> **WHAT THE TASK REQUIRES**
Extend the review of Catherine Bohart's comedy show Immaculate, continuing from its last sentence.

“Is anyone else a little OCD?” Catherine Bohart asks her audience, only a few moments into the show. It’s a trick: as an actual OCD sufferer who has spent time in inpatient treatment, she hates it when people say that, she announces. Despite the friendly exterior she displays, Bohart is unafraid to be a little confrontational with the audience in this way. Throughout the show, she draws people in with casual-seeming questions, only to turn on them. She challenges a dad who claims to be more of a friend to his children, and quizzes an audience member about the flexibility of her sexuality in the event of their husband’s death.

Yet, despite the potential of mockery, Bohart manages to create an intimate environment. While Immaculate is a highly entertaining hour of comedy, it’s also something not so far from the group therapy sessions she reminisces about. She does not hold back at all, baring all about her personal struggles with OCD and coming out to her family. Her anecdotes are specific and amusing; she discusses her unconventional method of making sure things in her room stay in their allocated positions, and laments her ex-girlfriend’s realisation that a cleaning lady could offer similar services “without the emotional baggage”.

> **DATA EXCERPTS**
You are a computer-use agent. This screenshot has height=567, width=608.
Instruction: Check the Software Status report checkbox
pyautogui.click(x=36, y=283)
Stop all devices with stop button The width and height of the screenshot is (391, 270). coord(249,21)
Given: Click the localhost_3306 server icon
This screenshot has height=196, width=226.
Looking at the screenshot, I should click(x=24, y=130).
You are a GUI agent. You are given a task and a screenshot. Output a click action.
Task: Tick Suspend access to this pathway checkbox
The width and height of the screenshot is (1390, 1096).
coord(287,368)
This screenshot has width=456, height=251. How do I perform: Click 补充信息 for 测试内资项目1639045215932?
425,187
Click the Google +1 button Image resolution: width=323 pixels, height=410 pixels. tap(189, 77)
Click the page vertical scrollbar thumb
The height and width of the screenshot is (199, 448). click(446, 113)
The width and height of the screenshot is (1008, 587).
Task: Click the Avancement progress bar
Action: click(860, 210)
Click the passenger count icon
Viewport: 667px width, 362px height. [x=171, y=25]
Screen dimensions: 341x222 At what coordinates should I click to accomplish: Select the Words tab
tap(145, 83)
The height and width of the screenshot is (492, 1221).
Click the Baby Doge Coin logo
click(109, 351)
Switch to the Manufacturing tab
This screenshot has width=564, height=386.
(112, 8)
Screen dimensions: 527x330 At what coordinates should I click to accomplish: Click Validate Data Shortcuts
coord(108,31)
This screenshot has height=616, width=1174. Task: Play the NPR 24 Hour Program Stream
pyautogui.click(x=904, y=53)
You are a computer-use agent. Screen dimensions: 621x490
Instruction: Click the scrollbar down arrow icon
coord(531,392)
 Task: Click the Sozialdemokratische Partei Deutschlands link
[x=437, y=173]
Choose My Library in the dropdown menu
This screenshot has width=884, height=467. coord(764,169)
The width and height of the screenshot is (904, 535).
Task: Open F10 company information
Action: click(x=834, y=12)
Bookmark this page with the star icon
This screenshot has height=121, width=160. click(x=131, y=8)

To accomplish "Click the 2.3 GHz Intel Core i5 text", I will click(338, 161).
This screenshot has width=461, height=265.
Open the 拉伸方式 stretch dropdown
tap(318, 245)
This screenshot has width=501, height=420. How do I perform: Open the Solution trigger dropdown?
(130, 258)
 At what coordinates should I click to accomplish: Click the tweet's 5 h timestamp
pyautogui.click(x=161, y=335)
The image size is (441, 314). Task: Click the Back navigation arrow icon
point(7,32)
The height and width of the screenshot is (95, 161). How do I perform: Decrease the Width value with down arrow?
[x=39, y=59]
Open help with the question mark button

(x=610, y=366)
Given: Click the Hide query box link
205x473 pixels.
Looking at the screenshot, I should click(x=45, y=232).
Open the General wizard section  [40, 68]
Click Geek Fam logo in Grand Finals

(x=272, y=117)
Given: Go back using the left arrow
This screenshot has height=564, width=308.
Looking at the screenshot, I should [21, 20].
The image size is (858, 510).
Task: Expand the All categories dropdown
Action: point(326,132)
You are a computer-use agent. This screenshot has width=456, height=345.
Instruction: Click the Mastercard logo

> **RESPONSE AREA**
But if any of this makes the show sound bleak, it shouldn’t. Bohart’s set is a carefully-designed flow of laughs – some gentle, others snorting – while also being an intimate discussion of her life and the unconventional life of her father. She has some unique stories based on his upbringing in a convent and his later decision to become a deacon – which she was, she admits, less supportive of than he was of her bisexuality. She frequently makes hilarious asides to the audience, often referencing idiosyncracies of the Catholic faith, and keeps the audience firmly on her side even as they remain a little afraid that their sexual habits are going to be interrogated.

It’s an incredibly polished show for a debut, and could pass for the work of a much more experienced comedian, but the sincere tone and subject matter feels fresh and distinctive. Bohart’s reflections on family, differences of opinion, unexpected understanding and acceptance are moving and heartfelt, and when she interrupts her excellent finishing punchline with the rather tearful news that today is her thirtieth birthday the impulse isn’t just to applaud, but to hug her.